In just three weeks, the second annual Purposeful Planning Rendezvous will begin. I am pleased to be presenting again this year, and am looking forward with excitement to spending time with a group of committed and forward-looking professionals. If you have read my prior posts about the event (here and here), you may recall that this is a group furthering ways to broaden the concept of trusts and estates beyond the monetary and tangible. Their notions of legacy encompass much more, including significant and essential values, expansive wisdom, and sagacious foresight.
In reading this uplifting article about octogenarian lawyers who are happy with, and in, their practices (Chicago Lawyer Magazine), I felt certain that one of them would fit right in next month at the Rendezvous. I have been told by very senior lawyers that the broad definition of legacy being explored and furthered by the Purposeful Planning Institute, although not the norm these days, was common decades ago. Meet Harry Rosenberg:
[He] has spent six decades writing wills, setting up family trusts and handling estates. It's an area of law that almost demands a personal connection with clients.

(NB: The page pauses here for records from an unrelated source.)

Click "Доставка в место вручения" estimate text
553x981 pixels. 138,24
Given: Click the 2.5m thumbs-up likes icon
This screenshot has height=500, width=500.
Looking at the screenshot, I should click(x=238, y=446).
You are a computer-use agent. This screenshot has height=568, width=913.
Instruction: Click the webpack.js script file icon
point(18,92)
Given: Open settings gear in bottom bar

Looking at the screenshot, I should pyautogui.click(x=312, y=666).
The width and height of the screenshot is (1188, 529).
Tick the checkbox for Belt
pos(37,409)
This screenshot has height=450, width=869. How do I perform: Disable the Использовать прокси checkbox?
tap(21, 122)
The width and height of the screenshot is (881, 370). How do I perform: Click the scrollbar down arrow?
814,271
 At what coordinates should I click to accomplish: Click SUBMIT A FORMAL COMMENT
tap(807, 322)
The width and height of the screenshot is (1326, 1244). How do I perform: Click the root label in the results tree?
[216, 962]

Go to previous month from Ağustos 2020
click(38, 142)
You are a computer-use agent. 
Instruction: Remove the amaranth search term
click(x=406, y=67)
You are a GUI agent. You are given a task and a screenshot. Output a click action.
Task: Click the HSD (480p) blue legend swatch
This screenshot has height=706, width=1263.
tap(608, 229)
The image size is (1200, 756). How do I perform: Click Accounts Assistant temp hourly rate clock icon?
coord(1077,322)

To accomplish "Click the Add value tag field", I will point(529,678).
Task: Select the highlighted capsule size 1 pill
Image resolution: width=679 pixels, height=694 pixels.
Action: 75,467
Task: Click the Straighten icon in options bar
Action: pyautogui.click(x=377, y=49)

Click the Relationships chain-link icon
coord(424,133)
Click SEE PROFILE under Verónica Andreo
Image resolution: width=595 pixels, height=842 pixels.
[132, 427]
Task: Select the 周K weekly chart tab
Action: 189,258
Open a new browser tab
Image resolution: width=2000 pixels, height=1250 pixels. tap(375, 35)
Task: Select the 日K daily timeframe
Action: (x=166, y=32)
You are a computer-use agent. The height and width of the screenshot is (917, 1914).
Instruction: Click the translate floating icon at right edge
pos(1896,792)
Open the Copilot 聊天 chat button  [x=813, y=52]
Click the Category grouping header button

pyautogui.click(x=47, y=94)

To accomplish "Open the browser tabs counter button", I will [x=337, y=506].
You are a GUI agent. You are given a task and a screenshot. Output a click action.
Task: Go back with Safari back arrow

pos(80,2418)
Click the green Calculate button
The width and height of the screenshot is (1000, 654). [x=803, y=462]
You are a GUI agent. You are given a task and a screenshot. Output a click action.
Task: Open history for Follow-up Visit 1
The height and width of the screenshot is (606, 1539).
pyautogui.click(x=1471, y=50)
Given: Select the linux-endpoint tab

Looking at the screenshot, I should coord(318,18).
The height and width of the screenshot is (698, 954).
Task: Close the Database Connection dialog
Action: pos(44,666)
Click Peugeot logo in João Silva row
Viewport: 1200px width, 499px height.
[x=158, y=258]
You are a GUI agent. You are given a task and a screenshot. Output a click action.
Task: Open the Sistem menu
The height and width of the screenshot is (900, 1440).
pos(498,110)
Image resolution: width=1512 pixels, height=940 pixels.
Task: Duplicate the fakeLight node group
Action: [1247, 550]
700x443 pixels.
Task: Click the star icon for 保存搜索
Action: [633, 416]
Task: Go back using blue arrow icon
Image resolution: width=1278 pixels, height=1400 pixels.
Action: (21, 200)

And that's what motivates Rosenberg, 83, a partner at Reed Smith, who said he aims to give his clients comfort and peace of mind.
"I like the idea that I'm 75 percent a lawyer and 25 percent a psychologist, priest, rabbi or minister," he said. "I would be very, very uncomfortable working on SEC regulations, commercial code or big corporate work. It's just never attracted me. I've always been attracted to dealing with people and their families."
... He still gives his clients the sort of personal touch a person would expect from a solo practitioner. He insists on meeting with clients inside his personal office rather than a more impersonal conference room.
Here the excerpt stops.